Great Grammar Transformer
A program to support grammar transformations
I developed this project over six months for completion of my undergraduate degree in computer science. It is written in Java using Netbeans IDE and utilizes Apache OpenNLP for English language parsing. Web content is parsed from Reverso.net and Thesaurus.com.
The adjacent image displays the main frame, split between an input/output panel (left) and tree display panel (right). The tree display panel displays the parse tree for the selected sentence and supports grammatical transformations. A given sentence can be packaged in a variety of formations and subjected to many alterations.
To the right, the above sentence has been transformed to the passive voice, reflected in the reshaped parse tree.
The provided transformations maintain the core semantic relations of the original sentence, deep structure, while syntactically packaging the encoded information to varying meanings. In this case, the passive voice, the meaning is basically identical.
To perform alterations, the user selects the constituent to transform by clicking its box in the parse tree. Then, a tabbed pane is revealed, displaying options for transformations.
The input/output panel consists of an input (above) and output (below) text area. Text from the input text area is divided into sentences by Apache OpenNLP's sentence detector. Each sentence is then processed by OpenNLP's English language parser, forming its corresponding parse tree.
The output text area displays the content from the input text area after manipulation in the tree display.
To switch sentences, the user presses Ctrl+Enter with the caret positioned within the sentence desired.
Consider the next sentence...
"Kitty loves me."
... and regard its transformations.
In English, verbs are conjugated according to person and tense. I use Reverso.net, a portal of linguistic tools, for English verb conjugations.
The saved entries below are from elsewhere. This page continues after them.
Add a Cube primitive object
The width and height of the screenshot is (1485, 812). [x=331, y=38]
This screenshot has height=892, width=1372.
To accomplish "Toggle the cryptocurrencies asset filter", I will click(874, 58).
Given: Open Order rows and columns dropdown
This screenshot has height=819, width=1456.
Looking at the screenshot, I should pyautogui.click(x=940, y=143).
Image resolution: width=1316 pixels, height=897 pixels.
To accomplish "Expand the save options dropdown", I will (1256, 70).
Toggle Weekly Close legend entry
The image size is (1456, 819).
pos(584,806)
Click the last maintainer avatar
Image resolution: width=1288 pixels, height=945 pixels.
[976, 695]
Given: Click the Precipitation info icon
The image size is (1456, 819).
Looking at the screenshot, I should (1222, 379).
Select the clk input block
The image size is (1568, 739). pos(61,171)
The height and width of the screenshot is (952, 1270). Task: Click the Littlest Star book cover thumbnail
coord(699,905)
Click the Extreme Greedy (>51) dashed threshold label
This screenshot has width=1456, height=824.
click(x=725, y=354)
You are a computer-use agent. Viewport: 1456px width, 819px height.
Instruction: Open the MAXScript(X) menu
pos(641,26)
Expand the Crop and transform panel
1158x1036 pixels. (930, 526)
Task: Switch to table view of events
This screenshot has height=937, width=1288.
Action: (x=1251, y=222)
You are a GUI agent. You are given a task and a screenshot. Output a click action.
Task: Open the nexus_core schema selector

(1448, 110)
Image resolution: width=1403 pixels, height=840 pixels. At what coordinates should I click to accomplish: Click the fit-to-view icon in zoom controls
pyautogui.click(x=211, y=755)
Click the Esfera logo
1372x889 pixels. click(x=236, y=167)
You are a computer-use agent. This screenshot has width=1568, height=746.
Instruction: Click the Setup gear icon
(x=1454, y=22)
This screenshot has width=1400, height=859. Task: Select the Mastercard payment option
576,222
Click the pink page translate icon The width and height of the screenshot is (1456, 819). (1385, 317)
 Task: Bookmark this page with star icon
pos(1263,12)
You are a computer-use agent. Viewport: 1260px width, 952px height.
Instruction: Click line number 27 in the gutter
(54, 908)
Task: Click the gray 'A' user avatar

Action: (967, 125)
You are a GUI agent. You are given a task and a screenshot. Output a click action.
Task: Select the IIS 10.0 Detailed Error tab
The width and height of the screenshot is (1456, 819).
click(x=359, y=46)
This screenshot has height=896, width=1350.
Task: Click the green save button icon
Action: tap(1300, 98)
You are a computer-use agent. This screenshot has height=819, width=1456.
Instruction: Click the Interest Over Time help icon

Inquire with an English verb in any formation and the portal returns a webpage displaying possible conjugations, seen to the right with the verb sneezed.
The data from the returned webpage is parsed using regular expressions and compiled into easily selectable person and tense options.
Instantaneously compose with augmented lexicon or alternatively employ the vernacular. Terminal elements of the parse tree provide possible meaning equivalences. Synonyms are parsed from Thesaurus.com and gathered into a list for selection.